Local governments are reluctant to enforce policies aimed at cooling the housing market, Zhang said. Former Premier Wen Jiabao in March ordered central bank branches to raise down-payment requirements for second mortgages in cities with excessive cost gains and told local governments with the biggest price pressures to tighten home-purchase limits and set price-control targets.
Today’s data showed the southern city of Guangzhou posted the biggest gain with prices rising 15 percent from a year earlier. Beijing prices climbed 12 percent, while they advanced 10 percent in Shanghai. All three cities had their biggest advance since the government changed its methodology for the data in January 2011.
The only decline in new home prices last month was in the eastern city of Wenzhou, where they fell 3.6 percent from a year earlier, according to the data.
Home prices in China had the biggest quarterly gain among 55 countries globally in the first three months of the year, based on Beijing and Shanghai prices, broker Knight Frank LLP said in an e-mailed report yesterday.
A slowdown in capital inflows has contributed to cash shortages in China’s money market. Fund flows have declined amid a government crackdown on hot money, an economic slowdown and speculation that the Federal Reserve will rein in policies that have boosted the supply of dollars.
Agricultural Development Bank of China Co. scaled back the size of two bond offerings today by 31 percent after the Finance Ministry failed to sell all of the debt offered at an auction for the first time in 23 months last week.
“We are starting to see some issues emerging” in liquidity, Charlene Chu, Fitch’s head of China financial institutions, said in an interview today with Zeb Eckert on Bloomberg Television in Hong Kong. “It will be very important over the next month or so to see how that plays out. If that doesn’t go away, some of this may be moving ahead faster and earlier than we thought.”
Inbound non-financial investment increased to $9.26 billion, the Ministry of Commerce said today in Beijing, after a 0.4 percent gain in April. China’s outbound investment rose 20 percent in the first five months of the year to $34.3 billion, compared with a 27.4 percent pace in January-April.
The investment report follows data indicating capital inflows slowed last month while growth decelerated in exports, industrial production and lending. Confidence is fading in an economic rebound this quarter, with investment banks from Morgan Stanley to Barclays Plc cutting their 2013 expansion forecasts.
Shen Danyang, a Commerce Ministry spokesman, said at a briefing today that China’s economic situation is stable while the trade situation is “grim” for this year. The economy grew 7.7 percent in the first quarter, less than the 8 percent median forecast in a Bloomberg News survey.

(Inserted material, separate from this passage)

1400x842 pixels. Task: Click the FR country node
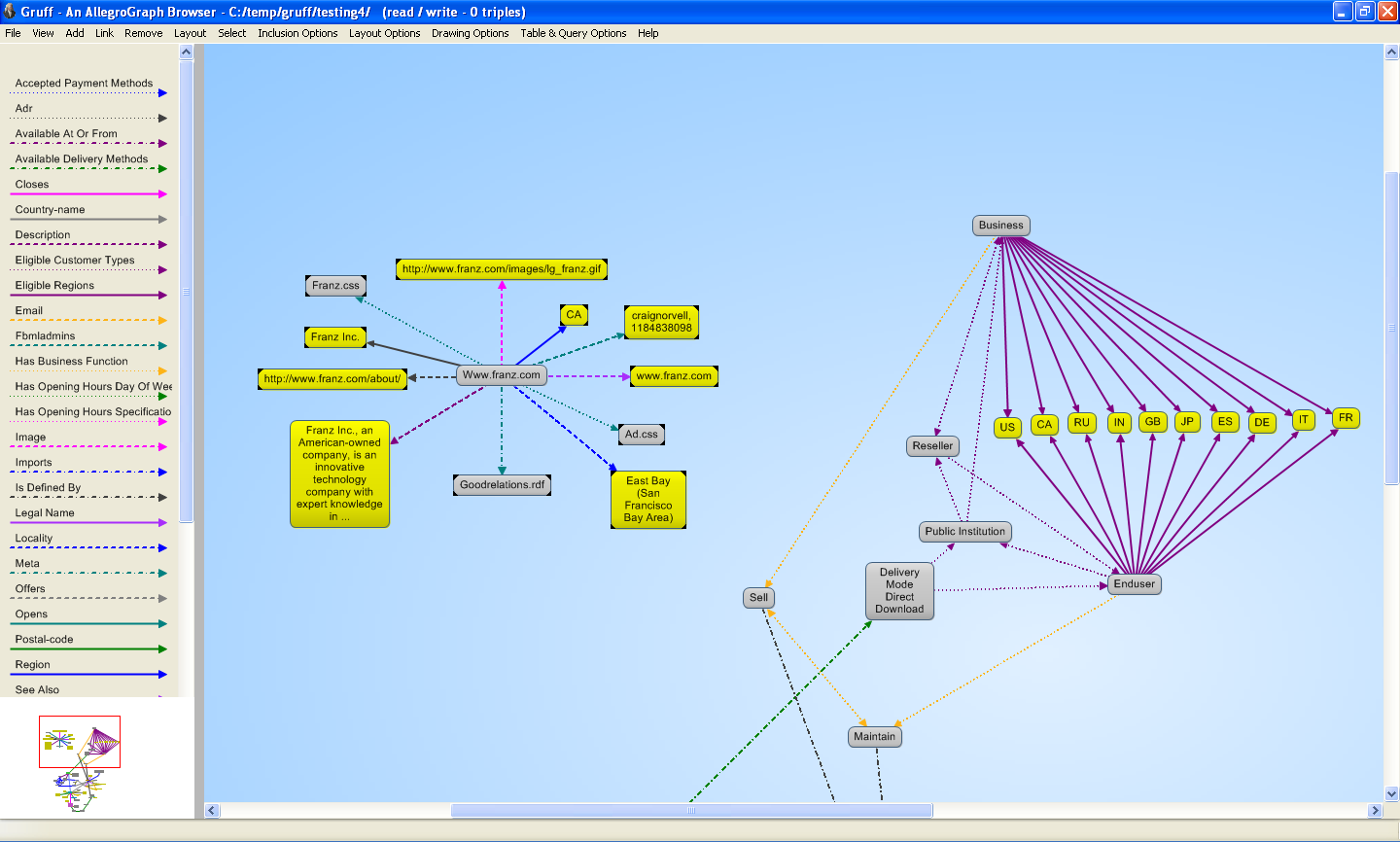[1345, 418]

China’s property market faces the risk of a “bubble,” and it isn’t “light,” Wang Shi, chairman of China Vanke Co., the nation’s biggest developer, said at a conference in Shanghai on June 6.
“We expect property prices to start stabilizing by the end of the year as it takes time for the market to adjust to policies,” said Jenny Huang, an analyst at SinoPac Financial Holdings Co. in Taipei, who follows China’s economy. “This is not a good time for the government to implement additional measures as economic indicators still point to a weak economy. Growth is still the bigger problem.”
Elsewhere in Asia, South Korean producer prices fell for an eighth month as raw materials including crude oil declined. Hong Kong’s unemployment rate probably held at 3.5 percent in May, based on the median estimate of economists ahead of a report due today.
In Europe, German investor confidence probably rose in June, while inflation in the U.K. may have quickened in May, according to Bloomberg surveys. Turkey’s central bank will keep its three interest rates unchanged for the first time in 10 months, economists forecast ahead of a decision due today.
Inflation in the U.S. probably quickened in May from the previous month, while housing starts may have increased, surveys showed.